I must say that Deputy Roche has brought new thinking into it. Obviously he has not put down an amendment to it so we will have to discuss what is down.

I do not think Deputy Dennehy or his senior whip would welcome an amendment from me.

You might discover a majority in favour of that amendment.

I take the point made by Deputy McCartan. Deputies Taylor and Shatter should welcome this kind of move because it has been pointed out that it is an extreme case that has been referred to.

(Interruptions.)

I was identified at the outset as the only non-legal member present. I think I can bring a different perspective to it. The most damaging public perception of the whole profession is the one of blatant overcharging, of blackguarding at the highest level. It is not about the scales of cost for signing a document or whatever, as has been pointed out. You can argue that the standard is there but we must think about the blatant case that will come up out of perhaps 10,000. It is that we must deal with, and it should be accepted in that spirit. The changes that are proposed in the Bill should be accepted in that regard. Otherwise it will simply be another defence mechanism being thrown up at this stage which will be that we are not budging, not an inch, from the present situation. I would ask those who have put down the amendment to accept that section as it stands.

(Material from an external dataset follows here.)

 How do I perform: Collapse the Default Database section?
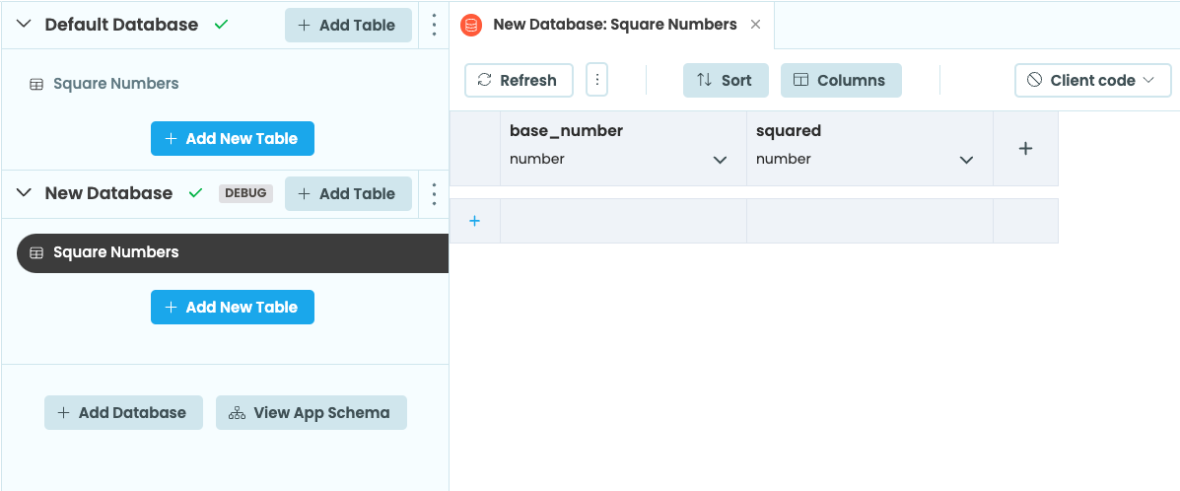click(25, 25)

I just want to say how strongly I disagree with Deputy Roche. The reason I totally disagree with him is that the Incorporated Law Society of Ireland has absolutely no vested interest in assisting solicitors to defraud or to misconduct themselves. The Society, in fact, and quite the reverse, has a vested interest in ensuring that the highest standards are maintained. That is the vested interest it has. To do otherwise would be to turn the knife on its own back.

In principle I do not agree with the Incorporated Law Society monitoring the activities of its own members, but we are presented with a Bill that is as it is. I would not agree with some of the underlying principles of the Bill but we have got to work with that Bill now in the best way we can. I want to get across the point that I do not agree with the underlying principle that the Incorporated Law Society is monitoring itself and its members.

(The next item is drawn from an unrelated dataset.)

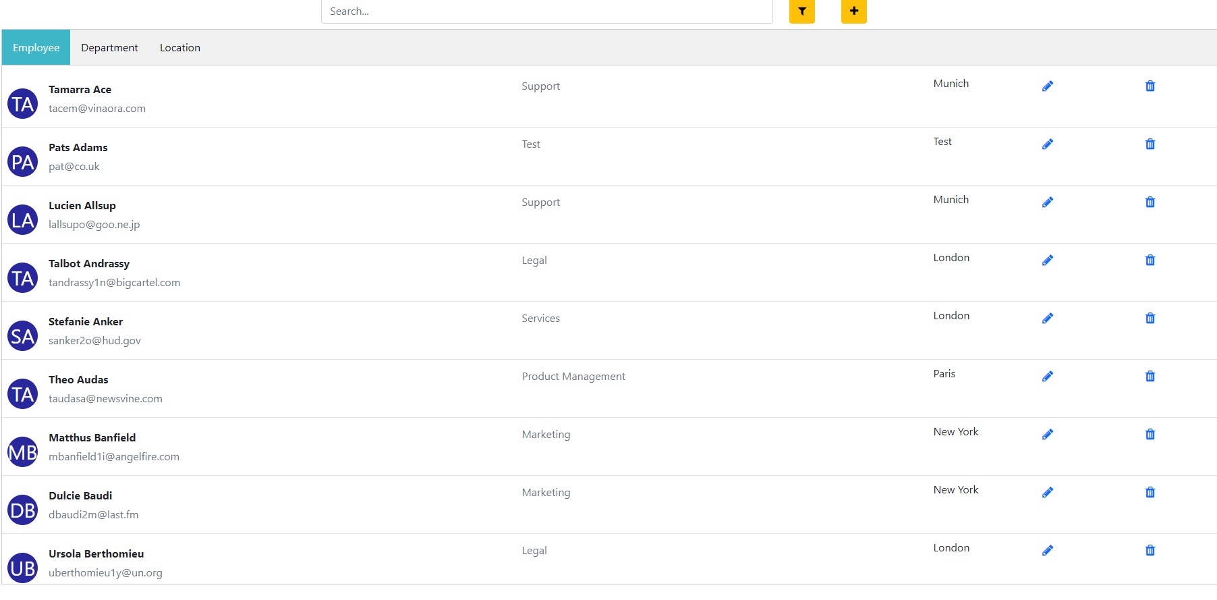Delete Theo Audas with the trash icon
The image size is (1217, 600).
(x=1150, y=377)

Are you writing a new novel, Deputy Shatter?

It's centred around the committee that deals with this Bill. Specially designed for insomniacs.

Order, please.

With regard to the amendment, I think it is a bit unfair for people to question the bona fides of the Law Society on a regular basis, on the one hand, but on the other hand it is a matter of public perception. What we are trying to do in this section will not achieve what is required by the public. I would not question the bona fides of the Law Society. They are a very responsible group of people, doing a very responsible job, but I think that over the last four centuries the whole thing has grown into an unmanageable monolith. They are responsible for addressing the fraudulent activity of their own members. What they are doing is unbelievable. It is a crazy situation that they actually have to do that and it is written in legislation that they have to do it. We are legislating here for further restrictions and the whole thrust of that is wrong. Deputy Shatter made it quite clear yesterday what our view on it is. Questioning the Law Society and putting a question mark over the characters of the people who are responsible for the work they do is very unfair. I am concerned about public perception and I do not care how the thing operates. Unless the public realise that it is impeccable and above question, we are going nowhere. There is a big gap in the public perception. My view is that, while they are responsible for policing themselves, that will continue to be the case. That is the basis of my argument for scrapping the whole Bill, throwing it in the bin and starting again.

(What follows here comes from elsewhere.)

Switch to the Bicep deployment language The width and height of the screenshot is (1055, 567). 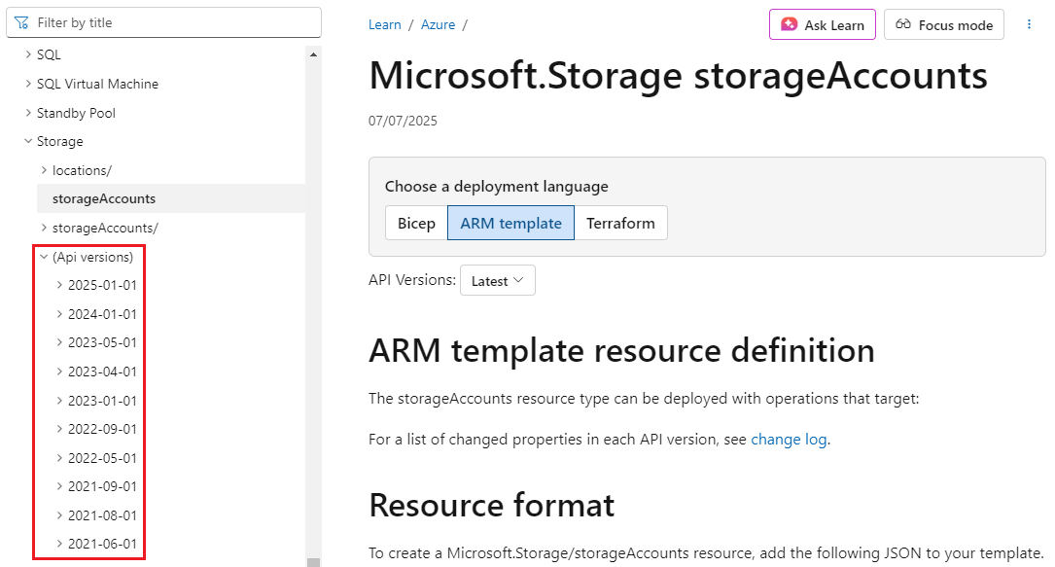coord(415,223)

I would not go quite that far, but the very first prerequisite of any investigation mechanism is that it be regarded as independent of those who are investigated. The Oireachtas set up an ombudsman, not because we considered all civil servants as venal or because we questioned the bona fides of civil servants but because the Oireachtas felt that the people of this country did not have confidence in all of the existing mechanisms and we went on to set up a police complaints commission.

We are on a specific amendment to the section, and we are not discussing the Ombudsman Bill or any other Bill. We are dragging on for too long on this section. We have had widespread discussion on it and I want to bring it to a conclusion.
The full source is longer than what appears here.